Me quedé quieta, mientras veía
como la puerta se abría. Del baño salió un hombre alto de pelo canoso
semidesnudo y justo detrás se veía la figura de mi madre envolviendo su
cuerpo en una toalla; respiró profundo y alzó la cabeza como si con ese
gesto quisiera enorgullecerse de lo que estaba haciendo quitándose de encima
la vergüenza.
Cogió el brazo del hombre, le
susurró algo al oído y este desapareció entrando al dormitorio principal.
Luego se acercó a mí, tomó mi mano y llevó su dedo índice a la boca
indicándome que guardara silencio. Despacio fue acercándome tras ella a la
cocina donde había una botella de vino blanco, unas aceitunas y dos copas.
Era evidente que no me esperaba. Abrió la botella y sirvió para las dos.
Entonces, mirándome a los ojos con una ternura inusual en ella y sonriendo
dijo unas palabras que cambiaron mi vida para siempre.

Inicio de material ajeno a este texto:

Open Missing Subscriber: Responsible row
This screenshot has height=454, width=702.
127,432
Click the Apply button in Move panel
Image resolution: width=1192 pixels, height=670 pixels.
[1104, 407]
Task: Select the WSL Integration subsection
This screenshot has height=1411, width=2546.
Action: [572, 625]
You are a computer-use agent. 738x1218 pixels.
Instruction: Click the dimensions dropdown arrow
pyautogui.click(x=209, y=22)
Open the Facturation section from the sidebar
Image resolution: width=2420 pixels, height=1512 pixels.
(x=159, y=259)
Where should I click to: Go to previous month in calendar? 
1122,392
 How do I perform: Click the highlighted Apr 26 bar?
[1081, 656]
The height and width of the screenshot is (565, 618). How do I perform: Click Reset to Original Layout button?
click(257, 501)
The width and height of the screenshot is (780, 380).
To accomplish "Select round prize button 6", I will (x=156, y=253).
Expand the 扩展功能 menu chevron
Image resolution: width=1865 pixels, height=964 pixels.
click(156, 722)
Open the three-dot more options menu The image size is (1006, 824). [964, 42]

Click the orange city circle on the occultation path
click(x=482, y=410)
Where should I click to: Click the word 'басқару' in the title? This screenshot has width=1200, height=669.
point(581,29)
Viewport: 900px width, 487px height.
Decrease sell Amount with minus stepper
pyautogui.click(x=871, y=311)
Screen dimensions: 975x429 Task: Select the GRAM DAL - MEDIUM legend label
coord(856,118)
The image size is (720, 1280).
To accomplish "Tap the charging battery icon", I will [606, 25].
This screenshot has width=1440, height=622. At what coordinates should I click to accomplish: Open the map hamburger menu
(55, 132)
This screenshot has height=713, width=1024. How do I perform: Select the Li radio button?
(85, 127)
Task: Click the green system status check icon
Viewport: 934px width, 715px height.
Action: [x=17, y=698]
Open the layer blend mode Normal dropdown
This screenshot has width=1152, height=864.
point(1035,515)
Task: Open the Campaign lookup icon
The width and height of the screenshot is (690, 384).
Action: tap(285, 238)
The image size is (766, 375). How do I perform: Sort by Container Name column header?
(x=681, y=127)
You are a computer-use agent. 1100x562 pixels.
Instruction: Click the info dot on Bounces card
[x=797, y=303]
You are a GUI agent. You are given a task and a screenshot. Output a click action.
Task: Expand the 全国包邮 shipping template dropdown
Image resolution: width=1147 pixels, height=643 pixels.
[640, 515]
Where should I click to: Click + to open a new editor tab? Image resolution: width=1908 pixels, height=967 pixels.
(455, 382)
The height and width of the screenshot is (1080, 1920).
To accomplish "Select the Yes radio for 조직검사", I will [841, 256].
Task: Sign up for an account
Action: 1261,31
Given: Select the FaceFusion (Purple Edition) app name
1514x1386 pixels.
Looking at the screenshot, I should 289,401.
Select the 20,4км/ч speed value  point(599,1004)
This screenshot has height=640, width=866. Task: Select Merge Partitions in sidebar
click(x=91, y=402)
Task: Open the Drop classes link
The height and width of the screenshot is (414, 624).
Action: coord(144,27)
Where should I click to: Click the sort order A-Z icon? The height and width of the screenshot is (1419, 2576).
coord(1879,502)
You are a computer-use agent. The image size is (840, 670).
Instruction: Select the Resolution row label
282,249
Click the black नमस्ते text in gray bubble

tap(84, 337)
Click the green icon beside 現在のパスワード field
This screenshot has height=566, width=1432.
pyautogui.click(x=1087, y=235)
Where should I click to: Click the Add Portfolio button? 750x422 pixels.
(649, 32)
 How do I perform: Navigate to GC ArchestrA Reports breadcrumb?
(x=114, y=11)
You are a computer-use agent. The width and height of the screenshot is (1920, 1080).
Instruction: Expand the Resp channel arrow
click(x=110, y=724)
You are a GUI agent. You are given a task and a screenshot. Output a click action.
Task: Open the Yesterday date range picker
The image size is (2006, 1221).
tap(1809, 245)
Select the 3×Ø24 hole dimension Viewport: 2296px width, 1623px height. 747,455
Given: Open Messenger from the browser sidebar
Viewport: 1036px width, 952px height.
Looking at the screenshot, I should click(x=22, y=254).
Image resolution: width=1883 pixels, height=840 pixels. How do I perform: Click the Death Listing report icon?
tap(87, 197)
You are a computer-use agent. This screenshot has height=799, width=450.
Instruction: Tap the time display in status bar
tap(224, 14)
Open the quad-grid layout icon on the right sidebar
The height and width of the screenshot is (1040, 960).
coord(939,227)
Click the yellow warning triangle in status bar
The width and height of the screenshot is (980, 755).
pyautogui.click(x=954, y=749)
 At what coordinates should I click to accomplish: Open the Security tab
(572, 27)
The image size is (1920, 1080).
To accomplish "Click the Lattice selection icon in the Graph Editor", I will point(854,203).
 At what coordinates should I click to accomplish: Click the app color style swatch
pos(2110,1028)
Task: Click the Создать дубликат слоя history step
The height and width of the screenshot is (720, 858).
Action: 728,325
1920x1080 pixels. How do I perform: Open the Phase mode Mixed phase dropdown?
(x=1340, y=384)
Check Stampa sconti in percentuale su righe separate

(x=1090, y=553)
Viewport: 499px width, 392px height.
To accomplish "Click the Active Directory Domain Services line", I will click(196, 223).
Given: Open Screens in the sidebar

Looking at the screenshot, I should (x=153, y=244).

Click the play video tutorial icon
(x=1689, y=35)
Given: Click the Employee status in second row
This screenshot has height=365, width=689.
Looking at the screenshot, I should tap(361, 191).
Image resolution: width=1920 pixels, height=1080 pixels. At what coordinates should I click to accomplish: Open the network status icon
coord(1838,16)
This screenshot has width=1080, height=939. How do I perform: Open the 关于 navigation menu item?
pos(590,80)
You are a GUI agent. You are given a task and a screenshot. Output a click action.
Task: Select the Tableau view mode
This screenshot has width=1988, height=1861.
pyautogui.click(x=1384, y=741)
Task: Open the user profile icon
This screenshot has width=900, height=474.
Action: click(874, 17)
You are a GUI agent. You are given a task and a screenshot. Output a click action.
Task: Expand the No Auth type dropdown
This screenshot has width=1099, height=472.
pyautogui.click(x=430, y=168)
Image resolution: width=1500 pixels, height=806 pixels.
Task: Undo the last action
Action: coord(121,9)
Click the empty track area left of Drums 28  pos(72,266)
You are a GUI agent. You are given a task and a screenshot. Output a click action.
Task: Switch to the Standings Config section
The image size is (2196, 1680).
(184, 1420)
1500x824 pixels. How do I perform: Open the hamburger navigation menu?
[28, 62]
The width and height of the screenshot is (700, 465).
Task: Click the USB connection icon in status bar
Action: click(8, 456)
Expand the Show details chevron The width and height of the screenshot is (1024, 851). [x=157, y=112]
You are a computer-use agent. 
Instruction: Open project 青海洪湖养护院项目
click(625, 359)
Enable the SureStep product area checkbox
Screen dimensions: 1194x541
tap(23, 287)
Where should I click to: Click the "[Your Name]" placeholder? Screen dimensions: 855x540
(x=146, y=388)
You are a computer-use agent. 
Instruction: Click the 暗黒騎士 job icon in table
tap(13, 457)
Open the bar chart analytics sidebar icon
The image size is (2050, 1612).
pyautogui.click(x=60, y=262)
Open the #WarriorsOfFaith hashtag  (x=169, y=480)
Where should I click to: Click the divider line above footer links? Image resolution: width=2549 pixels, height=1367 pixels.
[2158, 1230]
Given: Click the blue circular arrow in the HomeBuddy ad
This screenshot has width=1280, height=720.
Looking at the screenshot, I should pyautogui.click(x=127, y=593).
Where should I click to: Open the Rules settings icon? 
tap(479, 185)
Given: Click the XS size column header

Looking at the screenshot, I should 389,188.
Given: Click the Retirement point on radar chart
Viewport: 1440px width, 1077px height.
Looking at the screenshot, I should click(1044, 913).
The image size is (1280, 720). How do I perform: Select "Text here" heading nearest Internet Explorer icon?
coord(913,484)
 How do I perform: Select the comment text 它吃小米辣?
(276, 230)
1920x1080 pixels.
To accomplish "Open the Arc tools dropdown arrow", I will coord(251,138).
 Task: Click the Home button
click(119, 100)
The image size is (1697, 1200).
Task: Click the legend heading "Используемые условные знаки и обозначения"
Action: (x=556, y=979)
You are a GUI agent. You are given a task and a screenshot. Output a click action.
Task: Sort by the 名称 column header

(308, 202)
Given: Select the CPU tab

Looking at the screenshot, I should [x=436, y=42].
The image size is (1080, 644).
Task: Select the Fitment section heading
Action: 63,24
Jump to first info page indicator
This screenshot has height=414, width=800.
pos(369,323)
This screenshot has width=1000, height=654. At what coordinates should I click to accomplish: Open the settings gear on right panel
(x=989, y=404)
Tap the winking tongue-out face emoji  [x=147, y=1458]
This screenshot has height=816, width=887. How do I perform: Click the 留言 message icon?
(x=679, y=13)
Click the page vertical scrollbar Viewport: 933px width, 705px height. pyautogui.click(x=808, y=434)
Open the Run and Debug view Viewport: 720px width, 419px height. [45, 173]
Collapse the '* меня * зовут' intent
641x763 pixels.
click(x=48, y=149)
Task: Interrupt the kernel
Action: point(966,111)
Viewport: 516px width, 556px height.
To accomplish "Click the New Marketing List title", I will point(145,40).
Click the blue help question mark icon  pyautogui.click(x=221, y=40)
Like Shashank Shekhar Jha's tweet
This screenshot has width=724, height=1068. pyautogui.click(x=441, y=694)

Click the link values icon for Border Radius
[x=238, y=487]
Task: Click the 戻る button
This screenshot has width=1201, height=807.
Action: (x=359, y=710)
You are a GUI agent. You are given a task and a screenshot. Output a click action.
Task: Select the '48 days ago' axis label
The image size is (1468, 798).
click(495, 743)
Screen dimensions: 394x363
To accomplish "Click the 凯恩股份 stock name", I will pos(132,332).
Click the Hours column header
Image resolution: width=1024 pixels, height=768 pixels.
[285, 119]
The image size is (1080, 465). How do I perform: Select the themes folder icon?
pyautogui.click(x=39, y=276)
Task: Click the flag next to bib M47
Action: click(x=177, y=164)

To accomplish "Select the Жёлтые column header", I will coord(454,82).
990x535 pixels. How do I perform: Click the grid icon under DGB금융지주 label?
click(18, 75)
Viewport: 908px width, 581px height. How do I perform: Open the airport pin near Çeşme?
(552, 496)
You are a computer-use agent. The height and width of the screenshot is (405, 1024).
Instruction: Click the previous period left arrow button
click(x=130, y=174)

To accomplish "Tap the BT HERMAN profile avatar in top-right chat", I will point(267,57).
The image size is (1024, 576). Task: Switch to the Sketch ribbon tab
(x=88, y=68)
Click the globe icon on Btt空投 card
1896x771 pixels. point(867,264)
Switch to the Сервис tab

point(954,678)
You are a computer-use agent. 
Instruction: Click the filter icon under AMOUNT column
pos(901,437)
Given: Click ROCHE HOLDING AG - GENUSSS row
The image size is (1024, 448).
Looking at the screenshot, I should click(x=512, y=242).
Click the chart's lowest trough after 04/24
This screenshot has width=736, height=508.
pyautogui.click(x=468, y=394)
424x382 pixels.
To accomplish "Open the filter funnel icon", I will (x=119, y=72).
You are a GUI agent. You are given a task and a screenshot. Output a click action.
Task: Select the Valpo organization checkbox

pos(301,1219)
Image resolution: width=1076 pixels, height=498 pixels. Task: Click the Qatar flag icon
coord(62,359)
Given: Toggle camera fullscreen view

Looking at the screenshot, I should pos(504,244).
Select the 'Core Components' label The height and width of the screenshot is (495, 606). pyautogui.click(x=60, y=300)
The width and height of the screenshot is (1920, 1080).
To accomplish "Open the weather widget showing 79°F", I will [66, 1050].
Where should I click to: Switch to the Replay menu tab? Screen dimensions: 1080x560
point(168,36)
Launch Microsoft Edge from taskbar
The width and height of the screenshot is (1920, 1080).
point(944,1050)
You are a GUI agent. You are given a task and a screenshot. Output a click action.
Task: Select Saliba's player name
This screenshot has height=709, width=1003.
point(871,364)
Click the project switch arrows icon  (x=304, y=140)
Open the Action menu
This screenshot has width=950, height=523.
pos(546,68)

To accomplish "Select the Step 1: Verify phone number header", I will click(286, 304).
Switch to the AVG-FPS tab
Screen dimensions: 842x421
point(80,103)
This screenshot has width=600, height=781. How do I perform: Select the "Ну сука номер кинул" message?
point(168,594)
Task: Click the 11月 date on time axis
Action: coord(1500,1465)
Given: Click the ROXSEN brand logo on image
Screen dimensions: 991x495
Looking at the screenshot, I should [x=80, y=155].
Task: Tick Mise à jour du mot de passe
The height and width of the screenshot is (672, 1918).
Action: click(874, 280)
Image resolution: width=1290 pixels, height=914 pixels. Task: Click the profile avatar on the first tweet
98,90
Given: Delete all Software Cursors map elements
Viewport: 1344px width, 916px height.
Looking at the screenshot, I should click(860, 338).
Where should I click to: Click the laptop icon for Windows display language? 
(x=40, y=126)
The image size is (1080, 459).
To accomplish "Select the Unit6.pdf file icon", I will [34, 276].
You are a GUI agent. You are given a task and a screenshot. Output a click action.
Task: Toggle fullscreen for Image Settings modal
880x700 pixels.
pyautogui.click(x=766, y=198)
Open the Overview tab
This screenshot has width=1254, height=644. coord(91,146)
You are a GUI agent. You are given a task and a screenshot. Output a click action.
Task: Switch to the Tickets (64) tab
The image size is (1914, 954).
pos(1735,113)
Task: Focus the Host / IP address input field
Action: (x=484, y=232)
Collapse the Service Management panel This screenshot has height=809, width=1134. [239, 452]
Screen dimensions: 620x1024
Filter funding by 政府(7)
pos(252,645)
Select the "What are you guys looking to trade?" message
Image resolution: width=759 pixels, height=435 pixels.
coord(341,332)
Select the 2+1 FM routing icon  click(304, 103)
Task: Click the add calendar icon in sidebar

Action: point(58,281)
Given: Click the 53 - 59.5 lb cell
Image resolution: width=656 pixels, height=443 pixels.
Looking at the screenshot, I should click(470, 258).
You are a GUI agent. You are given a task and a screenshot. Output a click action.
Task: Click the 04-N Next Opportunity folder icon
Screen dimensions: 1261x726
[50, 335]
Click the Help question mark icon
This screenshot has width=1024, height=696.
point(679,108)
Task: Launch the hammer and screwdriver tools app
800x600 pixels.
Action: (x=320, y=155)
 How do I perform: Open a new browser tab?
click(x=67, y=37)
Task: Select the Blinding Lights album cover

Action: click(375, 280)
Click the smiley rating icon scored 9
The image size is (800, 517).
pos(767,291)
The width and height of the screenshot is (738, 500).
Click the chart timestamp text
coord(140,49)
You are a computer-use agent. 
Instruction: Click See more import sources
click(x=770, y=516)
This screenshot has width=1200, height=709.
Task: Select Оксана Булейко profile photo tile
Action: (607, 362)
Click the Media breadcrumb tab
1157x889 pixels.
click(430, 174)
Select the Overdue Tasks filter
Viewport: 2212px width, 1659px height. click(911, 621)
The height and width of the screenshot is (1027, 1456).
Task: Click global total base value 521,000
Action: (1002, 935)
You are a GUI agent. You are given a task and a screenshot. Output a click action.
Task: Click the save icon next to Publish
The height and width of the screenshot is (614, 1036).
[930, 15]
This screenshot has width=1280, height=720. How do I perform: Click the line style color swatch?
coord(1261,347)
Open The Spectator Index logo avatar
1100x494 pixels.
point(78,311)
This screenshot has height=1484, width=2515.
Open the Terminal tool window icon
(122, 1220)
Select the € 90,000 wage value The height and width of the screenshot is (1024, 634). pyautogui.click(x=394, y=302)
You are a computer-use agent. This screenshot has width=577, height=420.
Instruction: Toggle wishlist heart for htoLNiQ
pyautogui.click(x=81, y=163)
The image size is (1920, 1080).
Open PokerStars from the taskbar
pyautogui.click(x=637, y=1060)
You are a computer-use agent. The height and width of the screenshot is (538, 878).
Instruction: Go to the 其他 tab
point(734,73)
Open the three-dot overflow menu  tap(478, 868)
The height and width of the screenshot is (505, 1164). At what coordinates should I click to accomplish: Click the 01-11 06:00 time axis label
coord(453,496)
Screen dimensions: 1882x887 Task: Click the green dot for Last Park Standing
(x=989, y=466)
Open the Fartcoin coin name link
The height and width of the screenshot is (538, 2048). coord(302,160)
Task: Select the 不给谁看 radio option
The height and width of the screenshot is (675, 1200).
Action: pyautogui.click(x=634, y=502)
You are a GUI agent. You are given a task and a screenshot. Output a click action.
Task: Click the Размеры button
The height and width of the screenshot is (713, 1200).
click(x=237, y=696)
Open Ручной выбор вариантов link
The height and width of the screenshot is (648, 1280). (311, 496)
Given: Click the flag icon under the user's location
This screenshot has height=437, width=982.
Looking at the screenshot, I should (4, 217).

—Perdona hija, he olvidado por
completo que hoy veníais. Siento mucho que me hayas encontrado de esta
guisa, pero sinceramente, es lo mejor que podía pasar. Hija, te quiero
mucho, pero, como sabes, he trabajado durante toda mi vida y veo como esta
se me escapa sin haber hecho otra cosa que cuidar de todos vosotros. Ahora
ha llegado el momento de cuidarme a mí misma, de disfrutar de mí y descansar
un poco.
Entonces una lágrima se escapó
por sus ojos y rápidamente la quitó con sus manos. Abrió un cajón y me
entregó las llaves de otro apartamento para que me fuera de allí. Nunca
había la había visto llorar. Aquel momento me sobrecogió. De repente, sus
ojos atravesaron mi alma y como si de una película a todo color se tratara,
una sucesión de imágenes apareció por mi cabeza. Vi a mamá corriendo de un
lado para otro, descargando cajas de tomates, manzanas, pescados y
colocándolas en los estantes de la tienda que tenía antes de atender a los
clientes. Ir a casa de la abuela a limpiar su casa, asearla y cuidarla hasta
el día murió, luego la vi duchando a mi padre, sujetándolo mientras caminaba
para que no se callera al suelo, llevándole la medicación y dándole la
comida en la cama hasta que llegó su momento; atendiendo a mis hijos cuando
yo estaba trabajando, llevándolos al parque, recogiéndolos del colegio; la
vi preparando comidas, metiéndolas en recipientes listos para ser calentados
y esperándome con frió o lluvia en alguna esquina para entregármelos.
Incluso pude ver como se quedaba dormida en una silla a la mínima de cambio
mientras yo la zarandeaba para despertarla.
Me levanté y la abracé con
fuerza. No dije ni una palabra haciendo un enorme ejercicio de comprensión y
empatia. Pegué un sorbo a la copa de vino y salí del apartamento. Recogí a
los niños y nos montamos en el coche. Abba comenzó a sonar de nuevo. Nos
iríamos a otro lugar. Pensé que, a partir de aquel momento, cuando volviera
a la rutina, tendría que contratar a una niñera, a alguien que me ayudara
con las tareas del hogar y rascarme el bolsillo. Una nueva vida comenzaba
para mí y también para ella. Aún le quedaban años por vivir y era cierto que
tenía que disfrutarlos. Había llegado el momento de sujetar las riendas,
coger las responsabilidades que solo eran mías dejando de volcarlas en ella.
En el fondo, sabía que madre siempre estaría a mi lado, ella sería siempre
la persona que me abrazaría con ternura en mis días grises y escucharía con
paciencia mis enfados con el mundo. Solo necesitaba unas vacaciones.